- [Task description]
Retype the passage of the deafness gene therapy article below, starting with "- The five participants" and going on through "of genetic deafness.", keeping every word and mark the same.

- [Exercise text]
At a glance:
- Trial treated six children aged 1 to 7 who had a mutation in the OTOF gene, which manufactures a protein important in transmitting signals from the ear to the brain.
- The five participants who responded to treatment showed improvement in the ability to recognize sound as speech.
- The gene therapy technique used in the study overcomes a roadblock presented by large genes and may prove useful in developing treatments for other forms of genetic deafness.
A novel gene therapy approach has given five children who were born deaf the ability to hear. The method, which overcomes a roadblock presented by large genes, may be useful in other treatments, according to researchers.
The work, conducted in Fudan, China, by a team co-led by Harvard Medical School researchers at Massachusetts Eye and Ear and by collaborators at Fudan University’s Eye & ENT Hospital, treated six children aged 1 to 7 who had a mutation of the OTOF gene, which manufactures a protein important in transmitting signals from the ear to the brain.

- [Material provided]
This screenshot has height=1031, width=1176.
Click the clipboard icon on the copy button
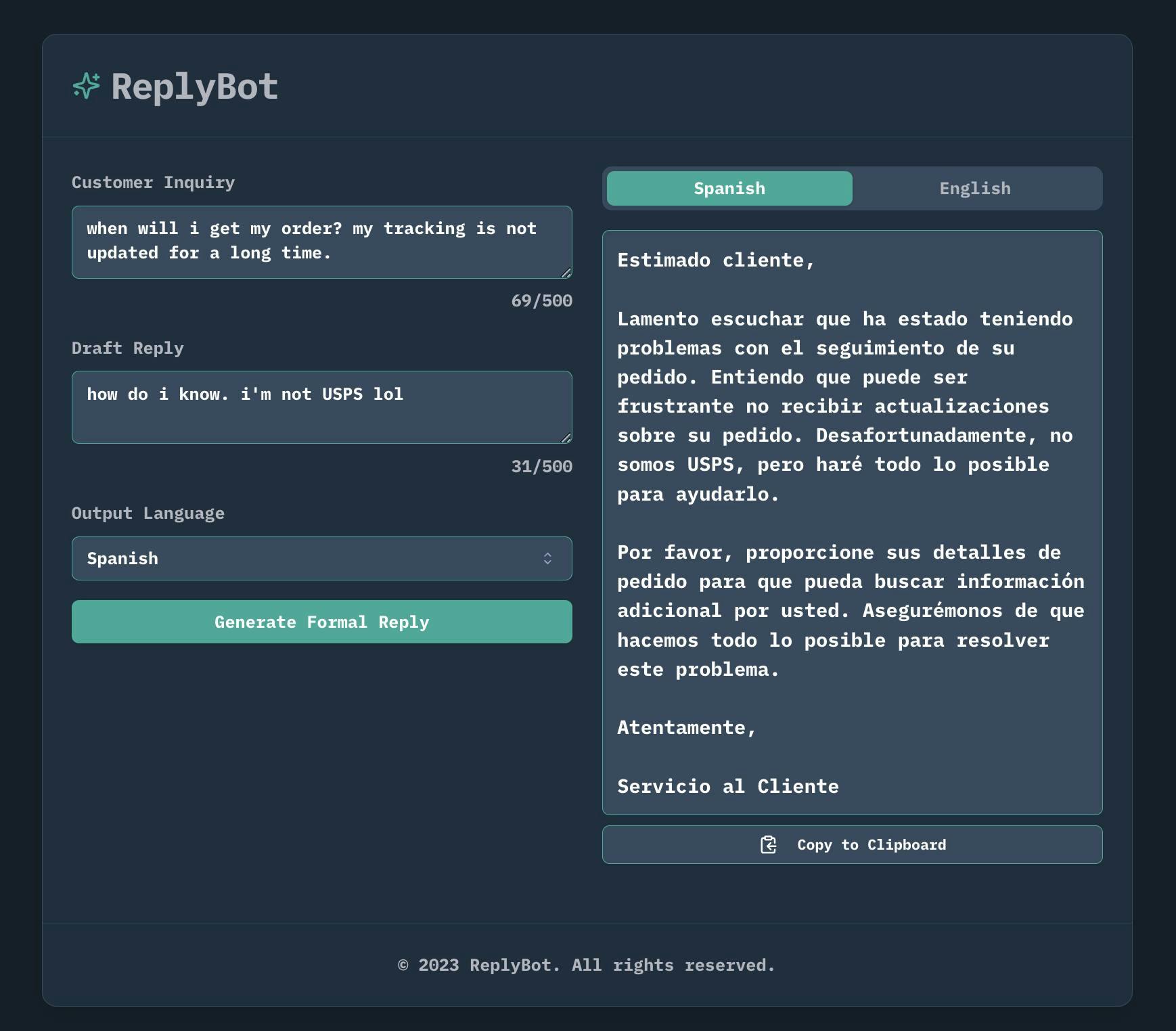tap(768, 844)
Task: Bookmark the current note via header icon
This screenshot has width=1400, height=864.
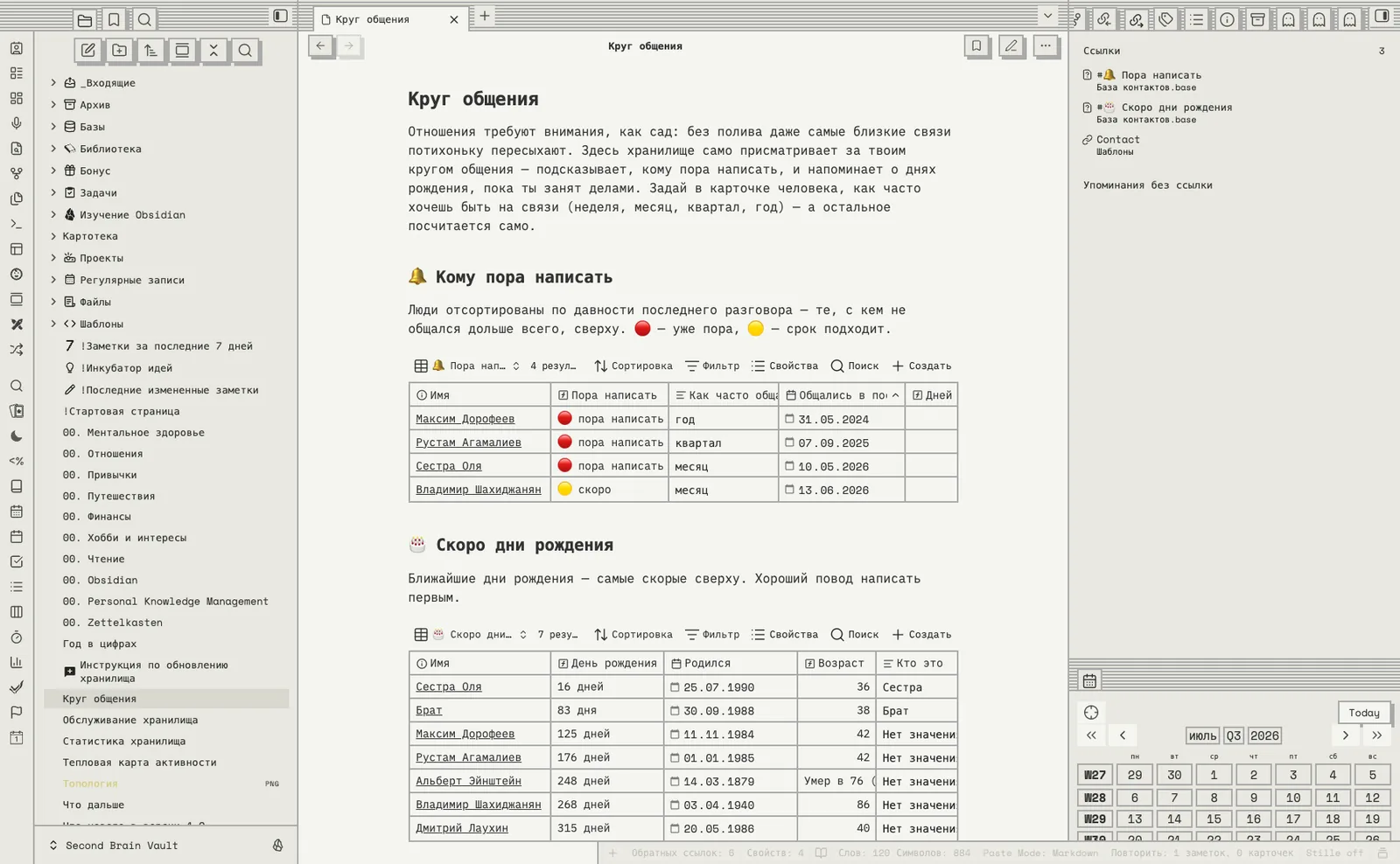Action: (x=976, y=45)
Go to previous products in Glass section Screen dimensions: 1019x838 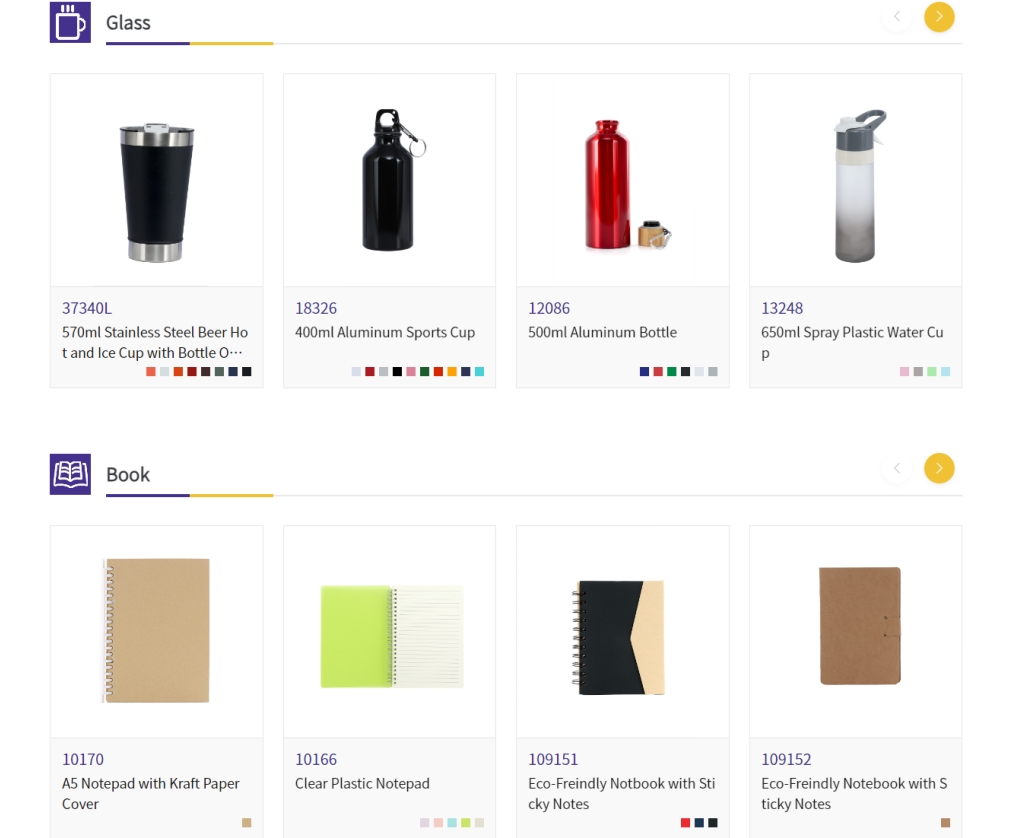[x=896, y=17]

- [Answer below]
- The five participants who responded to treatment showed improvement in the ability to recognize sound as speech.
- The gene therapy technique used in the study overcomes a roadblock presented by large genes and may prove useful in developing treatments for other forms of genetic deafness.